President Rodrigo Duterte shows a gesture of respect to the honor guards upon his arrival at the Prime Minister’s Office in Tokyo on Monday, October 30. Duterte is accompanied by Japan Prime Minister Shinzo Abe. RICHARD MADELO/PRESIDENTIAL PHOTO

DAVAO CITY, Philippines— President Rodrigo Duterte’s second official trip to Japan has earned the Philippines a boost for its ambitious infrastructure program.

Upon his arrival at the Francisco Bangoy International Airport here on Tuesday night, October 31 Duterte described his visit to Tokyo as the “most productive and engaging” because was able to clinch $9 billion (estimate of P464 billion) pledge of assistance and a fresh investments worth $6 billion (estimate of P309 billion). He described it as having “huge impact” projects for the country’s economic and infrastructure programs.

“Prime Minister (Shinzo) Abe committed to give flesh to Japan’s special assistance program. I am committed to work closely with him to ensure that projects proceed [the] soonest and it will be done, done, done,” Duterte said.

Philippine Cabinet officials signed 18 letters of intent with business leaders including industry players from the iron and steel industry, shipbuilding,  renewable energy, agribusiness, retailing, mineral processing, transportation, infrastructure, information and communication industry and real estate.

The amount, Duterte said, is “more than three times” of what was during his first visit to Japan last year.
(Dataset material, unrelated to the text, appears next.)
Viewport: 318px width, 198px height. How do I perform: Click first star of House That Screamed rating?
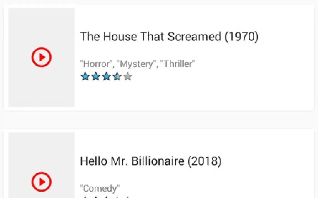point(85,76)
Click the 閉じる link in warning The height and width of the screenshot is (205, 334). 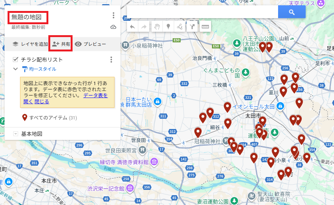click(x=42, y=102)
Among the corporations expected to do business in the Philippines are the Marubeni Corporation,  Itochu  Corporation, Sumitomo Metal Mining  Co., Ltd, Taiheiyo Cement Corporation, Tsuneishi Shipbuilding Co., Ltd, Japan Tobacco Inc., Tokyo Gas  Co., Ltd, Ministop Co., Ltd., Lawson Inc., Ubicon Holdings, Inc., Densan System Co. Ltd., Hitachi Asia, Hitachi  Ltd., Subic Smart Community Corporation, and  Nomura Real Estate Development Co., Ltd.

Brewing trouble

Duterte said the Japanese corporations are “in a hurry as we are.”
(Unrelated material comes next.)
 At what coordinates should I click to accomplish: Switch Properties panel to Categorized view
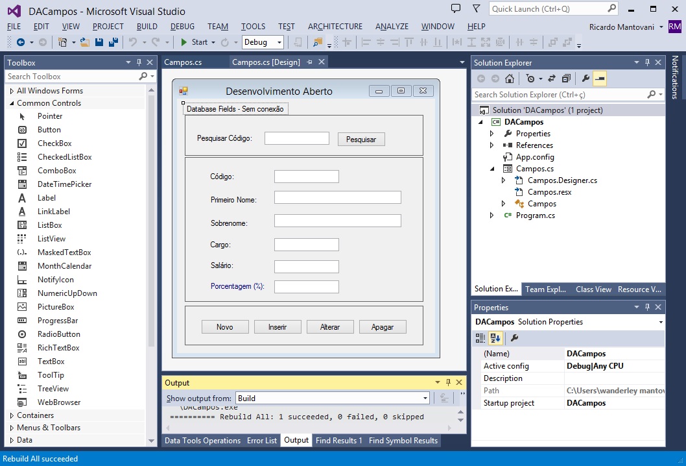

“They want to finish during my term,” he said.

“If it’s delayed, you know, how the imponderables of this planet evolve, then… pero huwag lang sana tayong maabutan ng gulo (let’s hope that trouble will  not come ahead of us),” he said.

Duterte was apparently referring to the trouble brewing in the Korean Peninsula due to the threat of North Korea’s missile tests. He said this may affect the plans of the two nations.

‘Loan, grant, whatever’

However, the President did not mention whether the projects signed will be through loan or grant but he said “what is important is what moves this nation.”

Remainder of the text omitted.